The move, reported by Euractiv.com, follows news that eight EU countries have joined forces to file a lawsuit against China over 25 counterfeit trademarks that are falsely marketing food as being of EU origin and which are protected in the EU.
The eight countries – Greece, Italy, Spain, France, Portugal, Germany, Hungary and Romania – are seeking to annul Chinese-registered trademarks for 'Greek feta' cheese, 'Spanish' olive oils and 'Italian' balsamic vinegar where the products have not been produced in their designated European areas.
The lawsuit comes as the EC and China negotiate a bilateral deal that aims to protect producers from unfair competition while at the same time helping to encourage demand for high-quality products, particularly among China's growing middle class.
As part of the deal, both China and the EC have agreed a draft list of 200 mutually recognised geographical indications – 100 from each side – which designate certain food products with a certified geographic origin to highlight quality and authenticity and allow premium price tags.
Geographical Indications are central to the EU's food quality schemes.
Greek feta, Spanish olive oil and Italian balsamic vinegar are among the geographical indications (GIs) currently listed in the EU-China agreement, which is expected to be signed later this year.
Under the negotiations these GIs would be protected in each territory against "imitations and usurpations", the EC said.
However, according to Euractiv.com, "Brussels has said it will not seek to remove existing counterfeit trademarks from the Chinese market under the future bilateral agreement".
Although Greece has said in legal documents that while China has agreed to recognise EU geographical indications, the country is refusing to cancel Chinese-registered trademarks of falsely labelled products purporting to be EU-produced.
It is for this reason that legal action was required otherwise "Chinese owners will have the right either to produce [products] domestically or to import homonymous counterfeit products from the whole of the world," Just-Food.com reported Greece as saying.
Speaking to Euractiv.com, an EC spokesperson said the EC had no objection to European GI producers taking legal action to cancel counterfeit trademarks in China "as part of a normal procedure under trademark law".
The spokesperson added: "The Commission is confident that the future agreement will bring significant benefits to European GI producers.

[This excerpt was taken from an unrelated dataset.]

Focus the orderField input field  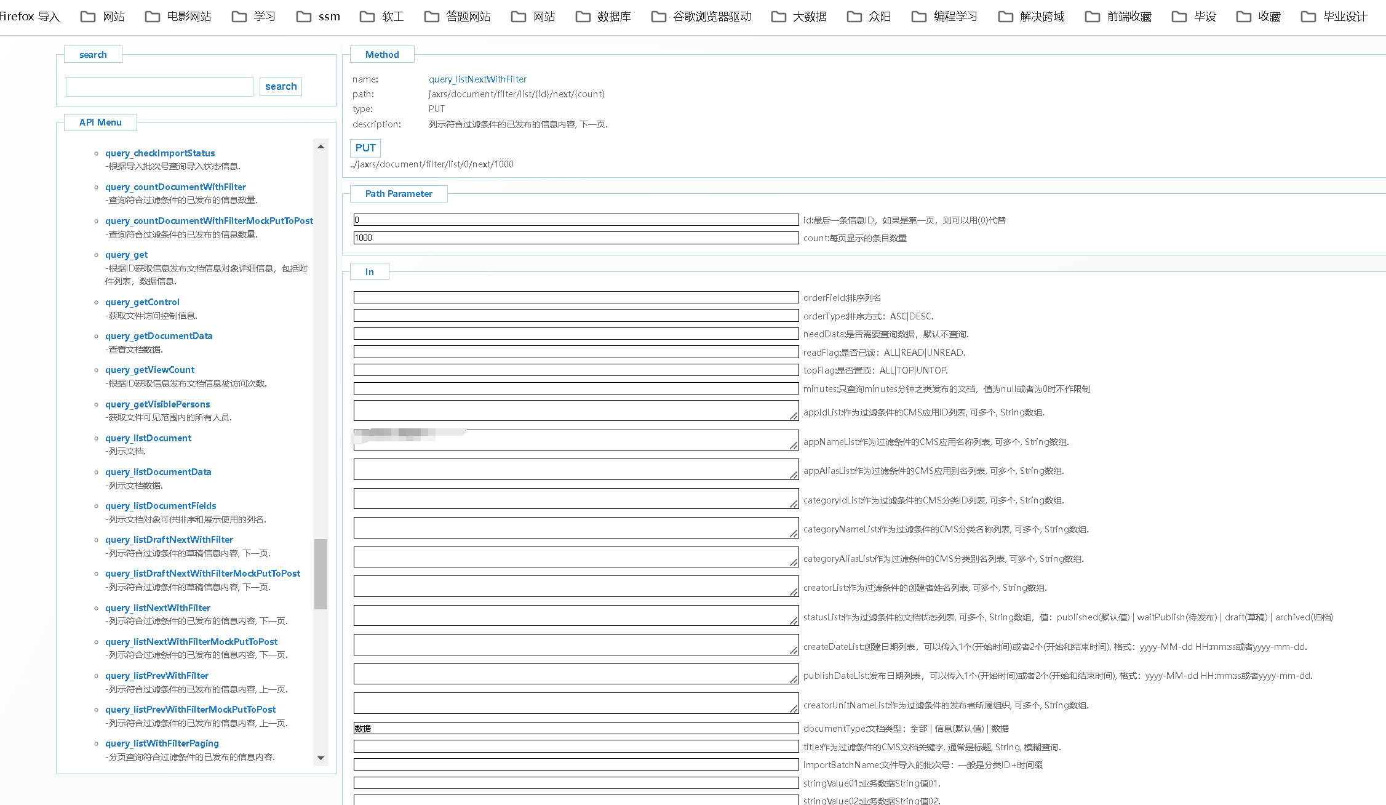point(576,298)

Even where there are existing trademarks, European GIs can still be protected in China because China, like the EU, allows coexistence between an earlier trademark and a later GI."
The GIs chosen by the EC took into account GI market volume in China and the potential risk of counterfeiting, Euractiv.com reported.
Some of the European products listed with geographical indications include Champagne, Cognac, Parmigiano Reggiano, Roquefort and Scotch Whisky and includes 26 GIs from Italy, 25 from France, 12 from Spain, and six from Portugal and Greece. Meanwhile, Chinese products include Yantai Apple, Hengxian Jasmine Tea, Panjin Rice and Baise Mango.
Ten GIs from both sides are already protected under EU and Chinese legislation based on a decade of co-operation prior to the current negotiations.
The EC describes geographical indications as one of the great successes of European agriculture, with more than 3300 EU names registered and 1250 non-EU names protected within the EU.
EU GIs are worth €54.3bn and account for 15 per cent of total EU food and drinks exports.